**What to produce:** Reproduce the listing below line for line, omitting the pictures.

(Records from a collection)

** begin **

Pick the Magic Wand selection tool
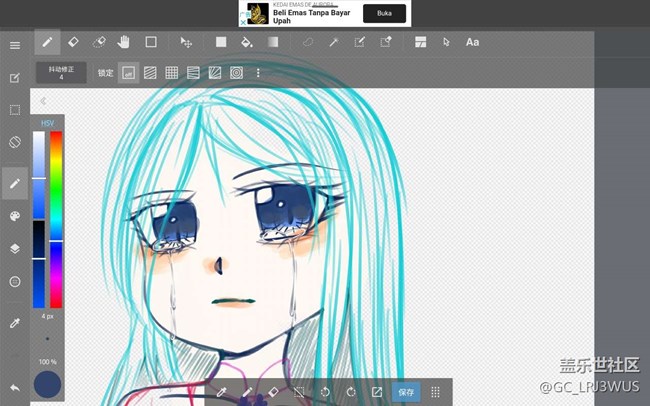The height and width of the screenshot is (406, 650). click(334, 42)
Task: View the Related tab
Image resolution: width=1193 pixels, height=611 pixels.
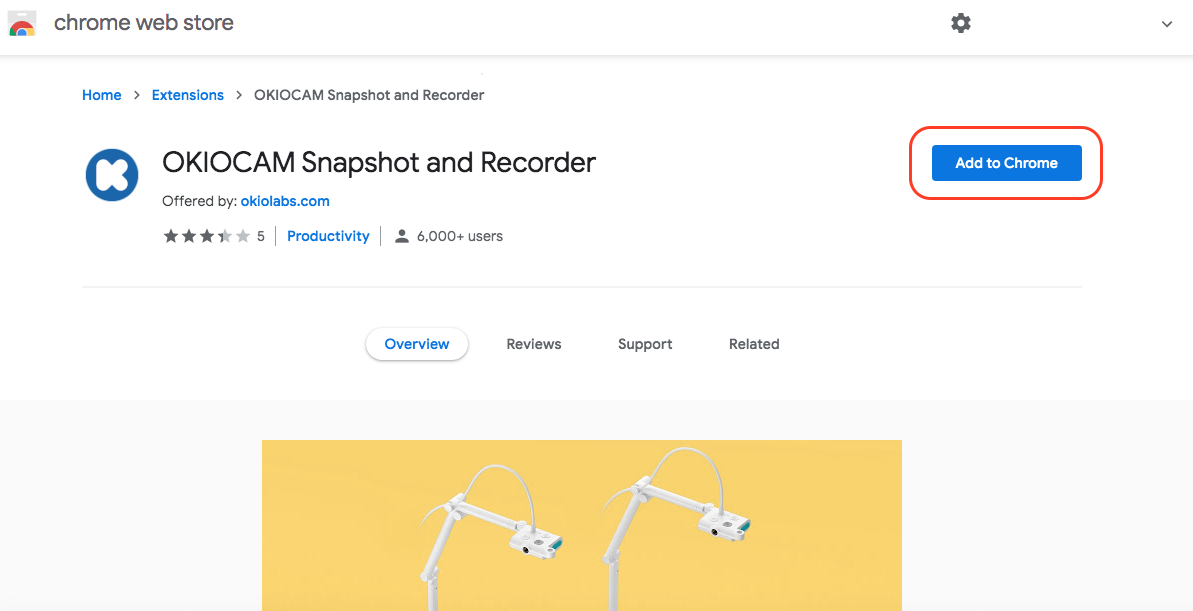Action: coord(754,344)
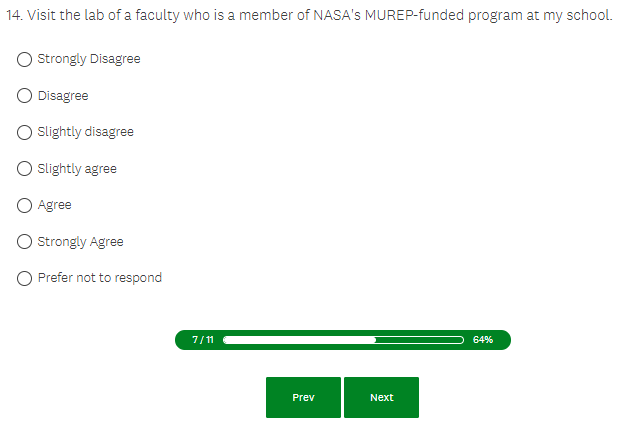Click the "Strongly Agree" label text
The image size is (644, 433).
point(81,242)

** end **

**Output for this exercise:**
Pick the Magic Wand selection tool
The height and width of the screenshot is (406, 650). click(334, 42)
Task: View the Related tab
Image resolution: width=1193 pixels, height=611 pixels.
Action: coord(754,344)
Click the "Strongly Agree" label text
The image size is (644, 433).
point(81,242)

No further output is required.